Visualization of breakdown of the blood nerve barrier (BNB) (A,B) and inflammation in experimental nerve crush (C–F). Coronal images depict the pelvis and both thighs of a rat lying in prone position with both legs positioned in a round surface coil (CISS sequence; slice thickness 1 mm). Note that Gf accumulates in the degenerating distal stump on T1-w MRI [arrow in (A)] and binds to peripheral nerve structures as revealed by fluorescence of carbocyanine-labeled Gf (B). Gf enhancement ceases not until successful regeneration (not shown). By contrast to breakdown of the BNB, macrophage infiltration is restricted to the early phase of Wallerian degeneration. Five days after sciatic nerve crush focal signal loss is present at the lesion site and distally due to the invasion of SPIO-labeled macrophages from the blood (C). The corresponding paraffin section stained for iron confirms the infiltration of numerous iron-laden macrophages in the degenerating nerve segment (D). At day 8, macrophage infiltration is restricted again to the lesion site and ceases thereafter (E).
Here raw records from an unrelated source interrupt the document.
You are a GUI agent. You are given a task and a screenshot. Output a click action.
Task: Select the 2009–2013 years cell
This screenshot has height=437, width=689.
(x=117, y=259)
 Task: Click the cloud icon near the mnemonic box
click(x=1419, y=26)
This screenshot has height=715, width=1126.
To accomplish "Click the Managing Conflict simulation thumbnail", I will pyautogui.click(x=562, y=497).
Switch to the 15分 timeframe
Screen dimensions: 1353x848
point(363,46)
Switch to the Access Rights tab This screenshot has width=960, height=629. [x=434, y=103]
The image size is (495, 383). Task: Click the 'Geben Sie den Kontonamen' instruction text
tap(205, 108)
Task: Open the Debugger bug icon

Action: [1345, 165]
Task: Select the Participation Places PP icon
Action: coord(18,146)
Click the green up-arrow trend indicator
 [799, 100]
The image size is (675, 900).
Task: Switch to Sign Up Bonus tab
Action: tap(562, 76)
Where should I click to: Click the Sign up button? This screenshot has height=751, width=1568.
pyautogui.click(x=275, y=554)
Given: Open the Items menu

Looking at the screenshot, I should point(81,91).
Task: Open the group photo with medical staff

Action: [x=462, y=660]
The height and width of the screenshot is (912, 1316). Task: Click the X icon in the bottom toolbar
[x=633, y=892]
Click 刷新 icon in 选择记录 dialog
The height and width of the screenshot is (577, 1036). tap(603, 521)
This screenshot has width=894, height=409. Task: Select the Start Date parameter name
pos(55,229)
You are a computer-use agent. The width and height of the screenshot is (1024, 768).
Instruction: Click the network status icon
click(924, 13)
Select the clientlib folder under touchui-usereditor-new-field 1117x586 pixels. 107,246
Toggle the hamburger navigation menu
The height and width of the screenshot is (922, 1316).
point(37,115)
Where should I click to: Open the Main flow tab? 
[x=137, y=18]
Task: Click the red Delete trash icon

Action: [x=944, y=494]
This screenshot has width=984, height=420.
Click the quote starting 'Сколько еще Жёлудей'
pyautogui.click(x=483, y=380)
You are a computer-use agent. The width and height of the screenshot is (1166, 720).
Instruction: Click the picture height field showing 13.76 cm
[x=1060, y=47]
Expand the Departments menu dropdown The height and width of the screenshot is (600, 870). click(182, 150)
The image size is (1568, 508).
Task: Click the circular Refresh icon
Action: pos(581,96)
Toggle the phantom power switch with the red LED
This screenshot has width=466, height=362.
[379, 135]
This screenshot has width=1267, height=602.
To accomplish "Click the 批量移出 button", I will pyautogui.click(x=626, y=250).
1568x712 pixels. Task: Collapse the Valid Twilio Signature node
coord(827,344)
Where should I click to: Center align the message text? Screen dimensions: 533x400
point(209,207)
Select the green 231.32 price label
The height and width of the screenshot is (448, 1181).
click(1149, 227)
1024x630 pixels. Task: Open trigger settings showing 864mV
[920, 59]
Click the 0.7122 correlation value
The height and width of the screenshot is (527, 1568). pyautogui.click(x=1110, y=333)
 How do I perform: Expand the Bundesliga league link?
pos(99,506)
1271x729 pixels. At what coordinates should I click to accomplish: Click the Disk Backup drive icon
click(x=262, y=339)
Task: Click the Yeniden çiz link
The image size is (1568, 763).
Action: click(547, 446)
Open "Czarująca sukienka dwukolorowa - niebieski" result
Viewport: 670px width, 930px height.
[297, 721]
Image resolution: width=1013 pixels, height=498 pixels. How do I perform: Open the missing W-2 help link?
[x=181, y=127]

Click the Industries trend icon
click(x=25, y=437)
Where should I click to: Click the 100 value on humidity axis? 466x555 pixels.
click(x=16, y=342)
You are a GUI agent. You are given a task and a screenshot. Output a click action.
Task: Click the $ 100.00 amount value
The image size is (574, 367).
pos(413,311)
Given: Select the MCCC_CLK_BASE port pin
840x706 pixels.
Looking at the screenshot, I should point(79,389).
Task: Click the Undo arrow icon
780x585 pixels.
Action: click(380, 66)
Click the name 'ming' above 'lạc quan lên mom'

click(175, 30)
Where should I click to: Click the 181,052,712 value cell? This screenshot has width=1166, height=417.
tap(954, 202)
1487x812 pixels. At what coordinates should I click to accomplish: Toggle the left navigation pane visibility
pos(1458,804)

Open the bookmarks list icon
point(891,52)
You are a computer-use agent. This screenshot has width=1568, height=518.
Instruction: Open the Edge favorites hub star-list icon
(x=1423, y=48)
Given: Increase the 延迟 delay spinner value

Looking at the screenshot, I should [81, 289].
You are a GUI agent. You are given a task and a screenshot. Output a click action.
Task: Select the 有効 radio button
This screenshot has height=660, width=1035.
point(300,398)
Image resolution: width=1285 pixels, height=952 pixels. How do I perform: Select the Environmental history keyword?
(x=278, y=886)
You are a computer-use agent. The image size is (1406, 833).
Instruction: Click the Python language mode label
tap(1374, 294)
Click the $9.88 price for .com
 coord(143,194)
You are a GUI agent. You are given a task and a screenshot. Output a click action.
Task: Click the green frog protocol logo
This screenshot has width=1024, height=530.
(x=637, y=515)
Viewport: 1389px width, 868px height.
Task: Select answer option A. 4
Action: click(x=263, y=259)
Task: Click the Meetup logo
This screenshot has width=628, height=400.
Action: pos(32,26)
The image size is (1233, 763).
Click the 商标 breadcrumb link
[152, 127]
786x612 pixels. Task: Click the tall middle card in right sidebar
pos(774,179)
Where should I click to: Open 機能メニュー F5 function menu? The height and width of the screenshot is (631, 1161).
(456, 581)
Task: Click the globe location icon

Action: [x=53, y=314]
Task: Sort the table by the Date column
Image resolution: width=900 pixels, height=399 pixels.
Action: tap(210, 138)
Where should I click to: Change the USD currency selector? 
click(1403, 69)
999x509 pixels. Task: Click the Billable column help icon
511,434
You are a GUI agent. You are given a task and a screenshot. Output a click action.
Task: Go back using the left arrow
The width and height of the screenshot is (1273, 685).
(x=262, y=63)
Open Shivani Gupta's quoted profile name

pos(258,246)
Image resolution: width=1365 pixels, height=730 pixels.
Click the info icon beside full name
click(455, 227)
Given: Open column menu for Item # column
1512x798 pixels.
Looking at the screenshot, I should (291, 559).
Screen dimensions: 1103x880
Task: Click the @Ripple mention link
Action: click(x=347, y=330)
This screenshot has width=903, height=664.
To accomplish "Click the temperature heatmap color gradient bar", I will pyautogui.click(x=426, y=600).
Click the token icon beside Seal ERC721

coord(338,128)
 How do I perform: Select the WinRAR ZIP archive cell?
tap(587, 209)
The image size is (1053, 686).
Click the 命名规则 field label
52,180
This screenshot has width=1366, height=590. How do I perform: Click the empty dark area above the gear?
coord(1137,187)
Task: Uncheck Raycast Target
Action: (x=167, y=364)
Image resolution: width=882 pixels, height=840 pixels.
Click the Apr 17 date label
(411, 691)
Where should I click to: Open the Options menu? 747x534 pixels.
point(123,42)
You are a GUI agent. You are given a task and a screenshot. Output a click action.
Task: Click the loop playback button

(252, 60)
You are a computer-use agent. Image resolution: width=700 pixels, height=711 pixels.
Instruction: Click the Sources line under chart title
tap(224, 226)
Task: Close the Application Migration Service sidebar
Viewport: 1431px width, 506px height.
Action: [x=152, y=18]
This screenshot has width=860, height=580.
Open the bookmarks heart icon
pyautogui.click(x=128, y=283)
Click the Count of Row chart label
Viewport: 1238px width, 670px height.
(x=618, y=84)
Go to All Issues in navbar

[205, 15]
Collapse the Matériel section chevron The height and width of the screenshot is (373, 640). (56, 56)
Correspondingly, distal nerve segments no longer show iron-positive cells after application of SPIO as shown for day 10 in (F). The BNB, however, is still leaky at that time (not shown) indicating that macrophage infiltration occurs within a narrow time window and persistent BNB disturbance does not per se induce cellular infiltration. Adapted from Bendszus et al. (2005b); (A,B) and Bendszus and Stoll (2003) (C–F).